1. Although your philosophy is, “It’s their hair,” don’t argue when your husband, whose hair is down to his butt, tells your son, whose hair is five inches past his shoulders, that he needs to get it cut for baseball.
2. Although your philosophy calls for bribes to be offered minimally, if at all, don’t argue when your husband, who is usually even more of a safety fanatic than you, agrees to give your nine-year-old a Zippo lighter in exchange for cutting his hair.
3. Fail to make a professional haircut appointment.
4. Have faith that your husband, who has successfully trimmed all hair in your household, can also perform a more demanding haircut upon your son.
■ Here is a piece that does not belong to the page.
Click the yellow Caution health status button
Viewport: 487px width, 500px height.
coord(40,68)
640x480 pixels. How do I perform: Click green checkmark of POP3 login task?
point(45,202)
5. Stand by while he revs up the buzzers.
6. Try to control your horror as you watch your son’s hair take the form of a 14th century pageboy cut.
7. Fail to control your horror as the mullet emerges.
8. Assure your tearful son that “It will be okay!” even though it’s obviously not. Remind him hair, unlike arms or legs, grows back.
9. Curse your husband for leaving halfway through the job. So what if he has to meet someone?!
10. Stand helplessly with the scissors, mulling how to fix this disaster of a haircut, when brilliance/desperation strikes: call the salon begging for an emergency appointment, promising to pay “whatever it takes.”